(Records from a collection)
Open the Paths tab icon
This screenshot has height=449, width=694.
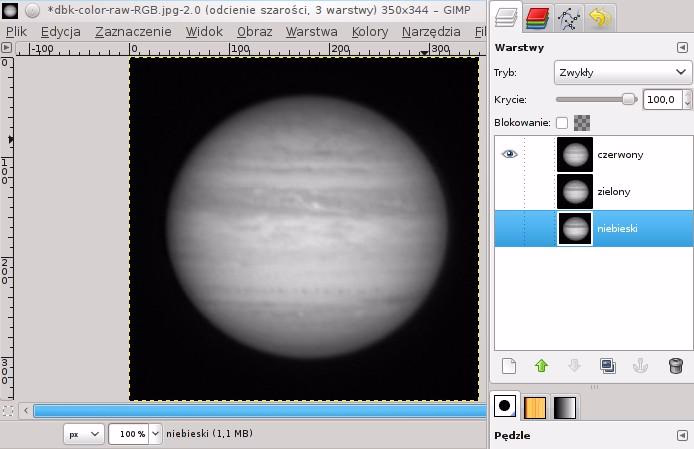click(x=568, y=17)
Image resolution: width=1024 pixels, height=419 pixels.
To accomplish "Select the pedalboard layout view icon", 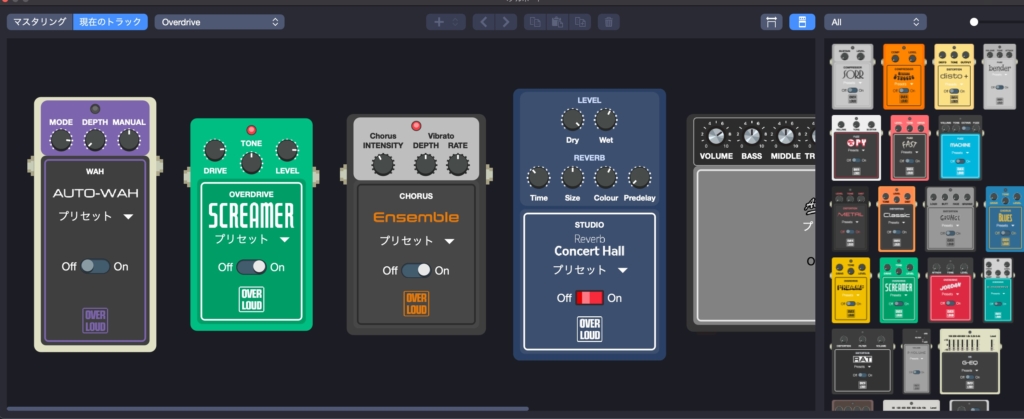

▶ _Problem to work on_
Give again, word for word, only the lines from the one with "This screenshot has height=449, width=694." through the last line of the entries, both included; no pictures go in the copy.

▶ _Task response_
This screenshot has height=449, width=694.
click(x=568, y=17)
Image resolution: width=1024 pixels, height=419 pixels.
To accomplish "Select the pedalboard layout view icon", 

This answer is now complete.